Von Benedikt Bögle

Bruder Lukas fühlt sich verlassen. Gleichzeitig mit einem anderen jungen Mann war er in sein Benediktinerkloster eingetreten. Der andere, sein bester Freund innerhalb der Klostermauern, hat das klösterliche Leben hinter sich gelassen, hat geheiratet, ist Vater geworden. Jeden Tag geht Bruder Lukas zum See neben dem Kloster, schwimmt eine Runde, schwelgt in Gedanken. Wie soll es weitergehen mit dem Kloster, dessen Brüder immer älter werden, während kein Nachwuchs zu kommen scheint? Beneidet er den ausgetretenen Mitbruder oder soll er eher wütend auf ihn sein? Diese Fragen werden drängender, als eine junge Frau die Gottesdienste des Konvents besucht, immer wieder im Kloster auftaucht. Bruder Lukas beginnt sich zu verlieben – und setzt sich neu mit seiner Berufung auseinander. „Aus der Mitte des Sees“ ist ein faszinierender Roman, den Moritz Heger geschaffen und bei Diogenes veröffentlicht hat. Setzt sich Literatur dieser Tage mit christlichem Glauben oder gar zölibatärem Leben auseinander, sind bestimmte Richtungen immer wieder zu sehen: Entweder wird völlig uninformiert über den Glauben geschrieben oder aber völlig abwertend. Entweder also ist die Welt der Glaubenden eine, die sich von vornherein verschließt, oder eine, die von vornherein abzuwerten ist.

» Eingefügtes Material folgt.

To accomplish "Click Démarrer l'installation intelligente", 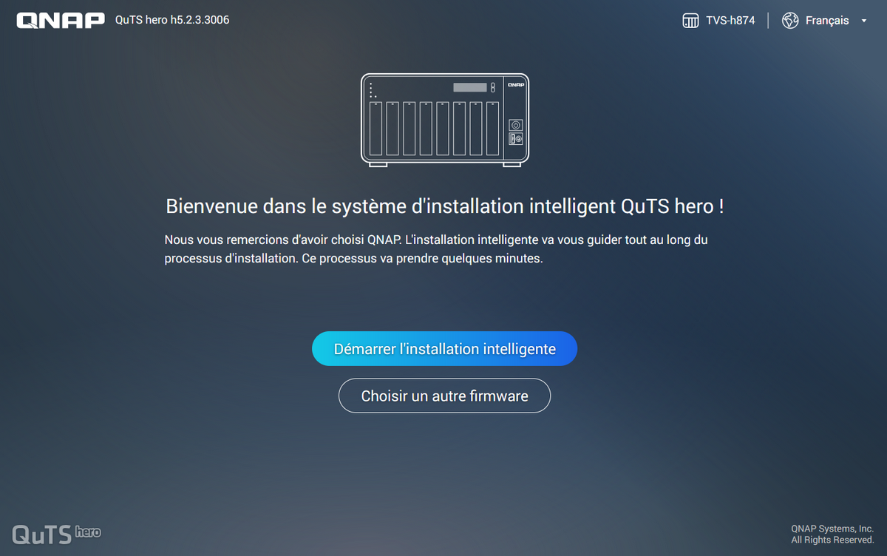I will (444, 348).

Ganz anders und deswegen so erfrischend „Aus der Mitte des Sees“. Zunächst: Der Autor beschreibt gut informiert das Leben in einem Kloster. Die Begriffe passen, ein authentisches Bild wird gezeichnet. Darüberhinaus nimmt Moritz Heger Glaubensfragen und Berufungszweifel ernst. Er stellt sich und dem Leser wirklich die Frage: Welchen Sinn hat ein klösterliches Leben? Welchen Zweifel könnte sich ein Mönch in unserer Zeit in unserem Land ausgesetzt sehen? Am Ende zeichnet der Autor das Bild einer Berufung, die sich nicht immer ohne Brüche verwirklicht – aber doch dem lebenslangen Suchen nach Gott Ausdruck verleiht. Ein faszinierender Roman.